(DADOS DO EXERCÍCIO)
*-*-*

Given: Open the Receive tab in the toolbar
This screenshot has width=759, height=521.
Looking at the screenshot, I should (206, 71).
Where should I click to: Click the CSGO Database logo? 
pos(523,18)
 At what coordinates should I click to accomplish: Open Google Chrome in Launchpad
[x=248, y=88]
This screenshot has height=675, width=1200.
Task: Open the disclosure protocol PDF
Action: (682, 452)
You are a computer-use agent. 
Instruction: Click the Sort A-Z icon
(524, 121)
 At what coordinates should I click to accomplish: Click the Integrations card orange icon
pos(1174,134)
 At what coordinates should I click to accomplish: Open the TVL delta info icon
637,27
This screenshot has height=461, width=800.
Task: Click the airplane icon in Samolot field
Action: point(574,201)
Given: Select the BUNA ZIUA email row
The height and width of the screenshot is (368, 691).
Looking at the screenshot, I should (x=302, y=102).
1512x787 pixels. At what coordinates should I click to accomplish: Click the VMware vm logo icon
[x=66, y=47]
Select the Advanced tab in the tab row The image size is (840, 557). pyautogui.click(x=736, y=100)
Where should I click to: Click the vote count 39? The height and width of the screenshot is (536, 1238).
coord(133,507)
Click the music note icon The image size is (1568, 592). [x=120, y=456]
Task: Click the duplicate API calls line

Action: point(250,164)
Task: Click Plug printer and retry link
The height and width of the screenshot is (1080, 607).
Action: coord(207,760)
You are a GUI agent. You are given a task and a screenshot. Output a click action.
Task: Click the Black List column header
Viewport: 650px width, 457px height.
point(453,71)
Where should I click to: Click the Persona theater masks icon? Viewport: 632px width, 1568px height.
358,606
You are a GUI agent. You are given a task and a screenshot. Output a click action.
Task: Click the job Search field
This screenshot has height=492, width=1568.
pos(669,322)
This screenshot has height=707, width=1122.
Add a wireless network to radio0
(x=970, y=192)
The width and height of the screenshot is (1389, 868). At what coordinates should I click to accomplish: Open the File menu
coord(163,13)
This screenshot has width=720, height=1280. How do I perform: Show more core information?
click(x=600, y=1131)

*-*-*

Altere a listagem acima substituindo "Where should I click to" por "Where must I click to" em todas as ocorrências e mantenha todo o resto sem nenhuma modificação.

Given: Open the Receive tab in the toolbar
This screenshot has width=759, height=521.
Looking at the screenshot, I should (206, 71).
Where must I click to: Click the CSGO Database logo? 
pos(523,18)
 At what coordinates should I click to accomplish: Open Google Chrome in Launchpad
[x=248, y=88]
This screenshot has height=675, width=1200.
Task: Open the disclosure protocol PDF
Action: (682, 452)
You are a computer-use agent. 
Instruction: Click the Sort A-Z icon
(524, 121)
 At what coordinates should I click to accomplish: Click the Integrations card orange icon
pos(1174,134)
 At what coordinates should I click to accomplish: Open the TVL delta info icon
637,27
This screenshot has height=461, width=800.
Task: Click the airplane icon in Samolot field
Action: point(574,201)
Given: Select the BUNA ZIUA email row
The height and width of the screenshot is (368, 691).
Looking at the screenshot, I should (x=302, y=102).
1512x787 pixels. At what coordinates should I click to accomplish: Click the VMware vm logo icon
[x=66, y=47]
Select the Advanced tab in the tab row The image size is (840, 557). pyautogui.click(x=736, y=100)
Where must I click to: Click the vote count 39? The height and width of the screenshot is (536, 1238).
coord(133,507)
Click the music note icon The image size is (1568, 592). [x=120, y=456]
Task: Click the duplicate API calls line

Action: point(250,164)
Task: Click Plug printer and retry link
The height and width of the screenshot is (1080, 607).
Action: coord(207,760)
You are a GUI agent. You are given a task and a screenshot. Output a click action.
Task: Click the Black List column header
Viewport: 650px width, 457px height.
point(453,71)
Where must I click to: Click the Persona theater masks icon? Viewport: 632px width, 1568px height.
358,606
You are a GUI agent. You are given a task and a screenshot. Output a click action.
Task: Click the job Search field
This screenshot has height=492, width=1568.
pos(669,322)
This screenshot has height=707, width=1122.
Add a wireless network to radio0
(x=970, y=192)
The width and height of the screenshot is (1389, 868). At what coordinates should I click to accomplish: Open the File menu
coord(163,13)
This screenshot has width=720, height=1280. How do I perform: Show more core information?
click(x=600, y=1131)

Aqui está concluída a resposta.